Strona:PL Sue - Siedem grzechów głównych.djvu/1347

Z Wikiźródeł, wolnej biblioteki
Ta strona została skorygowana.

— Tak, moje dziecię, wierzę ci — rzekła pani Bastien, przerywając synowi.
Zbyt przerażona, ażeby mogła uważać na ostatnie wyrazy Fryderyka, pocałowała go w czoło, i dodała głosem, jakiego się zwykle używa w rozmowie z szalonymi, którym nie chcemy się sprzeciwiać.
— Tak, niezawodnie, ty jesteś przy zdrowym rozumie... dlatego też powrócisz ze mną, późno już, a my tak dawno jesteśmy w tym lesie.
— Miejsce doskonałe — rzekł Fryderyk głosem ponurym — powrócę ja tu jeszcze.
— Nieinaczej... powrócimy moje dziecię... ale rozumiesz pewnie... że najprzód powinniśmy pójść do domu... nieprawdaż?
— Moja matko... nie doprowadzaj mnie do ostateczności!...
— Milcz, o! milcz — zawołała nagle Marja przerażona, kładąc rękę na ustach swego syna i przysłuchując się uważnie.
— Czy słyszysz? — dodała — ktoś idzie porębą. O! mój Boże! ktoś idzie!
Fryderyk podniósł swą fuzję.
— Ah! wiem już — rzekła młoda kobieta, której obawa uspokoiła się po chwili zastanowienia — wiem, to idzie Jan-Franciszek, który miał cię szukać z jednej, a ja z drugiej strony.

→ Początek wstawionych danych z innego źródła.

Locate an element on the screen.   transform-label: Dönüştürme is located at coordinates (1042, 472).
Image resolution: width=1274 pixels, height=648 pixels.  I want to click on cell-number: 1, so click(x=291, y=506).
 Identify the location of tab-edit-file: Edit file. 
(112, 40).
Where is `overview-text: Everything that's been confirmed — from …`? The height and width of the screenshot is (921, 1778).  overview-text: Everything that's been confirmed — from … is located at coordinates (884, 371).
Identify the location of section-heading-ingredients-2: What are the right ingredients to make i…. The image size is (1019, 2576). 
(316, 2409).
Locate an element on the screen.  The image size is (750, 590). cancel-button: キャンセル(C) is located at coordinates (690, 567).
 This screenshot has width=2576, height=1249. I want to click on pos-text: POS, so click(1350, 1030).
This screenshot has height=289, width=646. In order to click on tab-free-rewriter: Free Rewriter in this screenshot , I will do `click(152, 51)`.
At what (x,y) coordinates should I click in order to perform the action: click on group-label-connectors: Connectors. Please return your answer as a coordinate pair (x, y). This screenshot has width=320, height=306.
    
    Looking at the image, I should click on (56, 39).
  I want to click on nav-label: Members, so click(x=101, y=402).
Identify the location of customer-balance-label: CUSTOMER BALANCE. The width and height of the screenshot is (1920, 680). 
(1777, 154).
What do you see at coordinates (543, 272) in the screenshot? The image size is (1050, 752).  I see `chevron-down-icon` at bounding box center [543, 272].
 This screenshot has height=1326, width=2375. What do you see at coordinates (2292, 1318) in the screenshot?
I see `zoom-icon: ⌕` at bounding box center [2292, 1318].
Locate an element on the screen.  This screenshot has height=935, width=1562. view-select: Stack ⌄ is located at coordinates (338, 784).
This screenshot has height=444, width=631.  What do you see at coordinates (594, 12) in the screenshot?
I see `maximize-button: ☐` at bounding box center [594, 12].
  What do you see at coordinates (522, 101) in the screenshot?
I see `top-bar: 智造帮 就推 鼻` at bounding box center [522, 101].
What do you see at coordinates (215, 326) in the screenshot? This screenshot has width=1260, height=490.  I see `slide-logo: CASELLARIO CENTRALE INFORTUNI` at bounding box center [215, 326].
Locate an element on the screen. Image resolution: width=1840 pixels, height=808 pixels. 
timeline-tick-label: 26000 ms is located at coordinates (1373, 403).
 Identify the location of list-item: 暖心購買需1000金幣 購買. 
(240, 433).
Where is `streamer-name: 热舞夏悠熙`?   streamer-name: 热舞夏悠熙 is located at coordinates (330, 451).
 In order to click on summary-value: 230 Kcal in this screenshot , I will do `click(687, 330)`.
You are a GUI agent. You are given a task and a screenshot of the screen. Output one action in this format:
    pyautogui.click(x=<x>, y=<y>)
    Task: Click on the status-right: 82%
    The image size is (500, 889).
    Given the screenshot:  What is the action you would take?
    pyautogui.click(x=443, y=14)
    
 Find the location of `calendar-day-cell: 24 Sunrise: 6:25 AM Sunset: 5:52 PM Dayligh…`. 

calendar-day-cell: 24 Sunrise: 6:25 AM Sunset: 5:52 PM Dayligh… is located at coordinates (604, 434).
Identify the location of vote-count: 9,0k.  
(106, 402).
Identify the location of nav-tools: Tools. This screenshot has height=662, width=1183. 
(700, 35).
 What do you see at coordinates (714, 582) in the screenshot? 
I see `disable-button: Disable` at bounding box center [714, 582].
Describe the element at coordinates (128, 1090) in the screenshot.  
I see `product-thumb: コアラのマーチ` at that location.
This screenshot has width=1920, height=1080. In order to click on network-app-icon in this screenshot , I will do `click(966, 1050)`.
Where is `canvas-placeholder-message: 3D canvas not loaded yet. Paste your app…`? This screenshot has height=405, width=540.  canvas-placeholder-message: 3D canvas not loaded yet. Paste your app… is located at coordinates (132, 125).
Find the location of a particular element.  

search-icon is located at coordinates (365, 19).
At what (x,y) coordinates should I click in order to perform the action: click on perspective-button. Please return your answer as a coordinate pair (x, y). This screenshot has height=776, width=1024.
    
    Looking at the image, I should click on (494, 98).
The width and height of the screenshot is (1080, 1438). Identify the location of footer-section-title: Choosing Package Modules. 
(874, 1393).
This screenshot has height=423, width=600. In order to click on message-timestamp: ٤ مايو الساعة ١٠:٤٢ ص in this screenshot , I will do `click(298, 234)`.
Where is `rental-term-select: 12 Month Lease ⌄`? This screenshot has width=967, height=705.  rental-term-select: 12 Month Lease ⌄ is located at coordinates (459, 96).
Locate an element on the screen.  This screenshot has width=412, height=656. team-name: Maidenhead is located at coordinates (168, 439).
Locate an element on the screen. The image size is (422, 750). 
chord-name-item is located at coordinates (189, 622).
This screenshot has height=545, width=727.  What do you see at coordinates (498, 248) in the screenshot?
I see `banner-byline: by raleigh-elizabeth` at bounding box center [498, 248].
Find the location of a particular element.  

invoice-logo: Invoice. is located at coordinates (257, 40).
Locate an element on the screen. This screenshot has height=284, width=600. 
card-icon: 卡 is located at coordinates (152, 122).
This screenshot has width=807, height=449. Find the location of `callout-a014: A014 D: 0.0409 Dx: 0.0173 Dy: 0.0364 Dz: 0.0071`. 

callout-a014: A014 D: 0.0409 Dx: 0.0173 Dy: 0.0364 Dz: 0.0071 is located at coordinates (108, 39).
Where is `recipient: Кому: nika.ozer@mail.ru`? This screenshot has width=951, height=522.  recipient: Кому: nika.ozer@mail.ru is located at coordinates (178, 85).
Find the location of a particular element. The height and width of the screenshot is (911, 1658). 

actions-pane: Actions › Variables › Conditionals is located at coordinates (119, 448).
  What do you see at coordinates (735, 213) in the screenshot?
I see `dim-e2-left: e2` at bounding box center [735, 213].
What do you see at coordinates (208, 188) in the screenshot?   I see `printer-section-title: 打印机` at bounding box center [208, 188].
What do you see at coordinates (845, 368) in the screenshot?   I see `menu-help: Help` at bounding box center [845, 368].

Poczem zawołała cichym głosem:
— Czy to wy, Janie?
— Ja, pani Bastien, ja — odpowiedział rolnik, którego jeszcze nie było widać, ale którego słyszano już uchylającego gałęzie — nie znalazłem pana Fryderyka.
— Mój syn jest już tutaj.
— Ah! tem lepiej, dobra pani — rzekł Jan-Franciszek — gdyż właśnie słyszałem jakieś głosy, odzywające się tam na dole... niezawodnie są to strażnicy leśni pana margrabiego.